Collected data entries:

__________

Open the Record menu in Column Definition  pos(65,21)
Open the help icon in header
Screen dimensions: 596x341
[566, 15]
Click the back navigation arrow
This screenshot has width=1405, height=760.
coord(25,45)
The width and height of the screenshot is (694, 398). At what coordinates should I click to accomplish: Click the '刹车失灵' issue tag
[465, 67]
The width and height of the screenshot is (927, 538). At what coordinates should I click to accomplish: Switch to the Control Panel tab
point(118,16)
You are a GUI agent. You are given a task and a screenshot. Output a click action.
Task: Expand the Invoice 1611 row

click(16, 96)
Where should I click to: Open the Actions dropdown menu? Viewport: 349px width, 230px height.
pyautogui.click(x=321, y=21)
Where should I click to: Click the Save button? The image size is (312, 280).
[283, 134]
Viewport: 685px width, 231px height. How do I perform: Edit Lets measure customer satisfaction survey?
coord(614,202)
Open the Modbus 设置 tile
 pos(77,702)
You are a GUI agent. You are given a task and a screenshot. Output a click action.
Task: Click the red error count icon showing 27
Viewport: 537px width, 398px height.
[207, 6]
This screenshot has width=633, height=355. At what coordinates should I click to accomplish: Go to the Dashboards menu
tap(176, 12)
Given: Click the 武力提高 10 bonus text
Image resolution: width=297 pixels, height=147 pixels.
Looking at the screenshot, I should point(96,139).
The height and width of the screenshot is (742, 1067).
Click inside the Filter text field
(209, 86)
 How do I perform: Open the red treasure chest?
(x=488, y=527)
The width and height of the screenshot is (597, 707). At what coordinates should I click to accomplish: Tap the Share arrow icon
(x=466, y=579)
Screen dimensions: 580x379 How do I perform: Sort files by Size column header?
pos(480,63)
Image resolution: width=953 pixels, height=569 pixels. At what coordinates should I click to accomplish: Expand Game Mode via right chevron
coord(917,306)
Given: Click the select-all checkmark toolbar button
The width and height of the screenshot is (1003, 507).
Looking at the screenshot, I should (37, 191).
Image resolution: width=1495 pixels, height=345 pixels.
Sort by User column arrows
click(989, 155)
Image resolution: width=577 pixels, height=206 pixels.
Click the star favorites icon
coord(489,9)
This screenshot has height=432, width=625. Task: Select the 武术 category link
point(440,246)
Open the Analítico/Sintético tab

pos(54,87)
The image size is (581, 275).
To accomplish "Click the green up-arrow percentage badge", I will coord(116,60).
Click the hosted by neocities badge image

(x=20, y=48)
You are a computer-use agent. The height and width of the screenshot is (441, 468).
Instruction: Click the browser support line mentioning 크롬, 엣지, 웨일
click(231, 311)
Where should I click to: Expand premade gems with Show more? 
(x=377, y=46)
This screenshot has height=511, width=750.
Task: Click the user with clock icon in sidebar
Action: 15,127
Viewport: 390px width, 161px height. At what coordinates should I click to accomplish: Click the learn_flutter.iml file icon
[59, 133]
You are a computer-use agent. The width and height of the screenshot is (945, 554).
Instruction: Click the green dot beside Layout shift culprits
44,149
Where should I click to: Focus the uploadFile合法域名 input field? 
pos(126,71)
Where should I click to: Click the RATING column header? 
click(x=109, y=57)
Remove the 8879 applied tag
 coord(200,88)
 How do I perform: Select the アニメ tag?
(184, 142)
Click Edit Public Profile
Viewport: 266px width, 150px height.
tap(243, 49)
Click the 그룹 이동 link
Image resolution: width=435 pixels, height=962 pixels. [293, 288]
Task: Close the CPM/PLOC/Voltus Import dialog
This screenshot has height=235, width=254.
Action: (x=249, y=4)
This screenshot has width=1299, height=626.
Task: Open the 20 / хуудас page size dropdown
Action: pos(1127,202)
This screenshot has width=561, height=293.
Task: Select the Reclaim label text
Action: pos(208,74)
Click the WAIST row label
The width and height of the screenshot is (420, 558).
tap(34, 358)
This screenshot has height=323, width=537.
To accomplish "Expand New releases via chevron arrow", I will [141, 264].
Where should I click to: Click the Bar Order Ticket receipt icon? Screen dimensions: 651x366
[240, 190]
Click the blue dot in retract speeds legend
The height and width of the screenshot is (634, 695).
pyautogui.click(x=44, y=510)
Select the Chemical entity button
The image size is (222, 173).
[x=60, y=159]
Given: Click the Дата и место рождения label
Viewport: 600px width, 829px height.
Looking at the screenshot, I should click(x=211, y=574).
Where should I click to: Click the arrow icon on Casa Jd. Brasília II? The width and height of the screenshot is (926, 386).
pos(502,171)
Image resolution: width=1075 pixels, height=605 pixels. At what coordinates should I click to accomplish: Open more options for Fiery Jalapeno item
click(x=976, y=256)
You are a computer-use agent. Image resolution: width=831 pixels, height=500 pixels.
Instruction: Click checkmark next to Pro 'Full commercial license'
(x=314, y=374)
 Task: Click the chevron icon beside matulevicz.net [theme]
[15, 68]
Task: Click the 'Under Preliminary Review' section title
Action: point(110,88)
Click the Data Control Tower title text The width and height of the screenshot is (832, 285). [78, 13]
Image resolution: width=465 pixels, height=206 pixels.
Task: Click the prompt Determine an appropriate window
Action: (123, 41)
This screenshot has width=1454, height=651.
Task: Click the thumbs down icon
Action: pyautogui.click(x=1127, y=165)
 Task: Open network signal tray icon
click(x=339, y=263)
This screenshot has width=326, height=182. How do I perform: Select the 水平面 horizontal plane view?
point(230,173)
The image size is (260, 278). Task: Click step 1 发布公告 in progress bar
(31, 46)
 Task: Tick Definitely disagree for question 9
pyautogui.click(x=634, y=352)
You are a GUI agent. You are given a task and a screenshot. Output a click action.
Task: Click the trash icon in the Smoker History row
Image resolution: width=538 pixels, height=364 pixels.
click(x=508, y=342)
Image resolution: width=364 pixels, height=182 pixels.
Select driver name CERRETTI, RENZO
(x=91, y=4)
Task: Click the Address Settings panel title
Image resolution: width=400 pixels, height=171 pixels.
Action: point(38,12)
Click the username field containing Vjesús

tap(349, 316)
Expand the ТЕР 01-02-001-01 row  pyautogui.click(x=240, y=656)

__________

> TASK DETAILS
Copy out all of the records shown above exactly.

> WRITTEN REPLY
Open the Record menu in Column Definition  pos(65,21)
Open the help icon in header
Screen dimensions: 596x341
[566, 15]
Click the back navigation arrow
This screenshot has width=1405, height=760.
coord(25,45)
The width and height of the screenshot is (694, 398). At what coordinates should I click to accomplish: Click the '刹车失灵' issue tag
[465, 67]
The width and height of the screenshot is (927, 538). At what coordinates should I click to accomplish: Switch to the Control Panel tab
point(118,16)
You are a GUI agent. You are given a task and a screenshot. Output a click action.
Task: Expand the Invoice 1611 row

click(16, 96)
Where should I click to: Open the Actions dropdown menu? Viewport: 349px width, 230px height.
pyautogui.click(x=321, y=21)
Where should I click to: Click the Save button? The image size is (312, 280).
[283, 134]
Viewport: 685px width, 231px height. How do I perform: Edit Lets measure customer satisfaction survey?
coord(614,202)
Open the Modbus 设置 tile
 pos(77,702)
You are a GUI agent. You are given a task and a screenshot. Output a click action.
Task: Click the red error count icon showing 27
Viewport: 537px width, 398px height.
[207, 6]
This screenshot has width=633, height=355. At what coordinates should I click to accomplish: Go to the Dashboards menu
tap(176, 12)
Given: Click the 武力提高 10 bonus text
Image resolution: width=297 pixels, height=147 pixels.
Looking at the screenshot, I should point(96,139).
The height and width of the screenshot is (742, 1067).
Click inside the Filter text field
(209, 86)
 How do I perform: Open the red treasure chest?
(x=488, y=527)
The width and height of the screenshot is (597, 707). At what coordinates should I click to accomplish: Tap the Share arrow icon
(x=466, y=579)
Screen dimensions: 580x379 How do I perform: Sort files by Size column header?
pos(480,63)
Image resolution: width=953 pixels, height=569 pixels. At what coordinates should I click to accomplish: Expand Game Mode via right chevron
coord(917,306)
Given: Click the select-all checkmark toolbar button
The width and height of the screenshot is (1003, 507).
Looking at the screenshot, I should (37, 191).
Image resolution: width=1495 pixels, height=345 pixels.
Sort by User column arrows
click(989, 155)
Image resolution: width=577 pixels, height=206 pixels.
Click the star favorites icon
coord(489,9)
This screenshot has height=432, width=625. Task: Select the 武术 category link
point(440,246)
Open the Analítico/Sintético tab

pos(54,87)
The image size is (581, 275).
To accomplish "Click the green up-arrow percentage badge", I will coord(116,60).
Click the hosted by neocities badge image

(x=20, y=48)
You are a computer-use agent. The height and width of the screenshot is (441, 468).
Instruction: Click the browser support line mentioning 크롬, 엣지, 웨일
click(231, 311)
Where should I click to: Expand premade gems with Show more? 
(x=377, y=46)
This screenshot has height=511, width=750.
Task: Click the user with clock icon in sidebar
Action: 15,127
Viewport: 390px width, 161px height. At what coordinates should I click to accomplish: Click the learn_flutter.iml file icon
[59, 133]
You are a computer-use agent. The width and height of the screenshot is (945, 554).
Instruction: Click the green dot beside Layout shift culprits
44,149
Where should I click to: Focus the uploadFile合法域名 input field? 
pos(126,71)
Where should I click to: Click the RATING column header? 
click(x=109, y=57)
Remove the 8879 applied tag
 coord(200,88)
 How do I perform: Select the アニメ tag?
(184, 142)
Click Edit Public Profile
Viewport: 266px width, 150px height.
tap(243, 49)
Click the 그룹 이동 link
Image resolution: width=435 pixels, height=962 pixels. [293, 288]
Task: Close the CPM/PLOC/Voltus Import dialog
This screenshot has height=235, width=254.
Action: (x=249, y=4)
This screenshot has width=1299, height=626.
Task: Open the 20 / хуудас page size dropdown
Action: pos(1127,202)
This screenshot has width=561, height=293.
Task: Select the Reclaim label text
Action: pos(208,74)
Click the WAIST row label
The width and height of the screenshot is (420, 558).
tap(34, 358)
This screenshot has height=323, width=537.
To accomplish "Expand New releases via chevron arrow", I will [141, 264].
Where should I click to: Click the Bar Order Ticket receipt icon? Screen dimensions: 651x366
[240, 190]
Click the blue dot in retract speeds legend
The height and width of the screenshot is (634, 695).
pyautogui.click(x=44, y=510)
Select the Chemical entity button
The image size is (222, 173).
[x=60, y=159]
Given: Click the Дата и место рождения label
Viewport: 600px width, 829px height.
Looking at the screenshot, I should click(x=211, y=574).
Where should I click to: Click the arrow icon on Casa Jd. Brasília II? The width and height of the screenshot is (926, 386).
pos(502,171)
Image resolution: width=1075 pixels, height=605 pixels. At what coordinates should I click to accomplish: Open more options for Fiery Jalapeno item
click(x=976, y=256)
You are a computer-use agent. Image resolution: width=831 pixels, height=500 pixels.
Instruction: Click checkmark next to Pro 'Full commercial license'
(x=314, y=374)
 Task: Click the chevron icon beside matulevicz.net [theme]
[15, 68]
Task: Click the 'Under Preliminary Review' section title
Action: point(110,88)
Click the Data Control Tower title text The width and height of the screenshot is (832, 285). [78, 13]
Image resolution: width=465 pixels, height=206 pixels.
Task: Click the prompt Determine an appropriate window
Action: (123, 41)
This screenshot has width=1454, height=651.
Task: Click the thumbs down icon
Action: pyautogui.click(x=1127, y=165)
 Task: Open network signal tray icon
click(x=339, y=263)
This screenshot has width=326, height=182. How do I perform: Select the 水平面 horizontal plane view?
point(230,173)
The image size is (260, 278). Task: Click step 1 发布公告 in progress bar
(31, 46)
 Task: Tick Definitely disagree for question 9
pyautogui.click(x=634, y=352)
You are a GUI agent. You are given a task and a screenshot. Output a click action.
Task: Click the trash icon in the Smoker History row
Image resolution: width=538 pixels, height=364 pixels.
click(x=508, y=342)
Image resolution: width=364 pixels, height=182 pixels.
Select driver name CERRETTI, RENZO
(x=91, y=4)
Task: Click the Address Settings panel title
Image resolution: width=400 pixels, height=171 pixels.
Action: point(38,12)
Click the username field containing Vjesús

tap(349, 316)
Expand the ТЕР 01-02-001-01 row  pyautogui.click(x=240, y=656)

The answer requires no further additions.